For Palestinians, the killing of their children is not a random act of a military that lacks discipline and fears no repercussions. Palestinians know that the Israeli war on children is an intrinsic component of the larger Israeli war on all Palestinians.
Data collected by international rights groups, however, leaves no doubt that the nature of the killings is part of a comprehensive strategy deployed by the Israeli military. Specifically, the killing of Palestinian children is a centralized and deliberate Israeli military strategy.
When the police or military shoot a child anywhere in the world, though utterly tragic, it can be argued, at least in theory, that the killing was an unfortunate mistake.
However, the killing of children must be deliberate when you see thousands of children killed and wounded in a systematic and routine method in a short time.
Israel kills Palestinian children as a matter of policy. One can easily demonstrate and support this claim by the latest findings of a Human Rights Watch report.
In a recent report, entitled ‘West Bank: Spike in Israeli Killings of Palestinian Children’, HRW reaches a strong conclusion based on an exhaustive examination of medical data, eyewitness accounts, video footage, and field research — the latter pertaining to four specific cases.
One is that of Mahmoud al-Sadi, a 17-year-old Palestinian boy from the Jenin Refugee Camp, killed last November, 320 meters away from any clashes in the camp between invading Israeli forces and Jenin fighters.
Mahmoud was on his way to school and carried nothing that could be seen, from the soldiers’ point of view, as threatening or suspicious.
The story of the Jenin boy is typical and people often repeat it throughout the West Bank, sometimes daily. As of August 22, the killing of thirty-four Palestinian children in the West Bank added, more tragic numbers to a foreboding year that promises to be the most violent yet, since 2005.
This year ‘already surpasses 2022 annual figures and the highest figure since 2005,’ in terms of casualties, reported Tor Wennesland, the United Nations Special Coordinator for the Middle East, during a UN briefing on August 21.

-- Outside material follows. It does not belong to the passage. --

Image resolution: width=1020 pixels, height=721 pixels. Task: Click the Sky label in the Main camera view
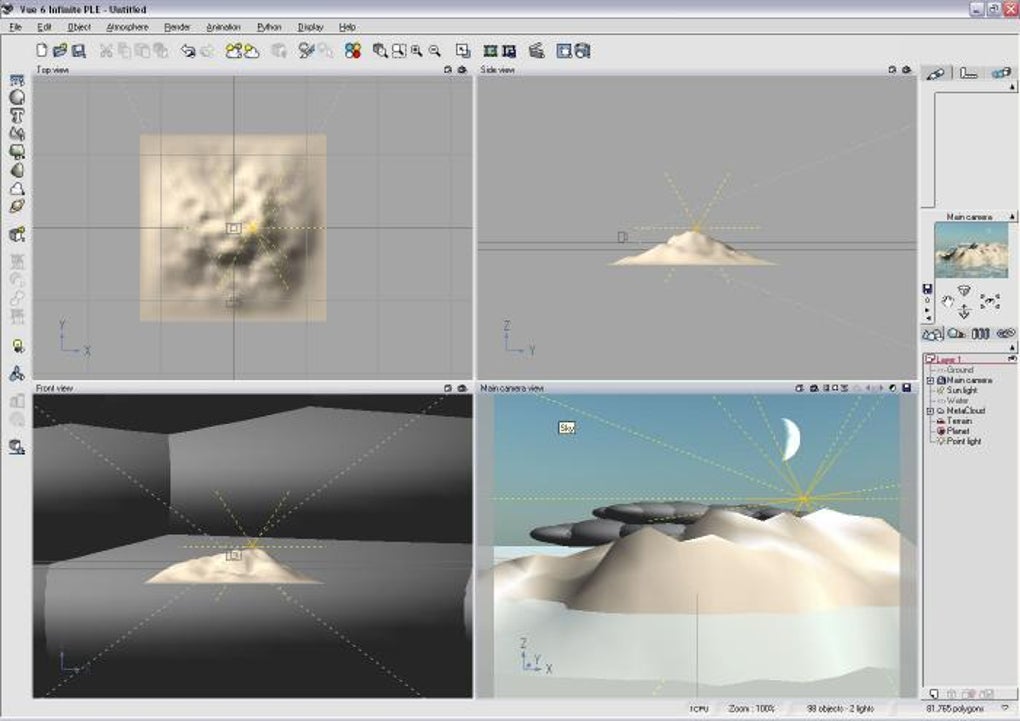pos(566,426)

These numbers, among other factors, including the expansion of illegal Israeli Jewish settlements in the West Bank, ‘threaten to worsen the plight of the most vulnerable Palestinians’, according to Wennesland.
Those most vulnerable Palestinians however, exist beyond the realm of numbers. When Israeli soldiers killed 2-year-old toddler, Mohammed al-Tamimi on June 5, the little boy’s name also came on an ever-expanding list of numbers.
The memory of the infant, however, like the memory of all other Palestinian children is alive in the collective consciousness of all Palestinians. It deepens their pain but also compels their struggle and their resistance.
Mohammed al-Tamimi was the youngest of the 27 Palestinian children killed in Gaza and the West Bank this year. Hundreds of Palestinian mourners gathered in Ramallah to bury two-and-a-half-year-old Mohammed al-Tamimi who died in a Tel Aviv hospital after being shot by Israeli forces.
The funeral procession started at Ramallah Hospital and wound its way to his home in the village of Nabi Saleh, with the grieving marchers raising Palestinian flags and banners, while also chanting angry slogans denouncing Israel’s crimes against children and the Palestinian people.
The problem for Palestinians is not just that of Israel’s violence, but also the lack of international will to hold Israel accountable.
Accountability requires firmness of will. This task should be a priority for all countries that genuinely care about Palestinians and about universal human rights. Without such collective action, Palestinian children will continue to die and in the most brutal ways, a tragedy that will continue to pain us — in fact, shame us all.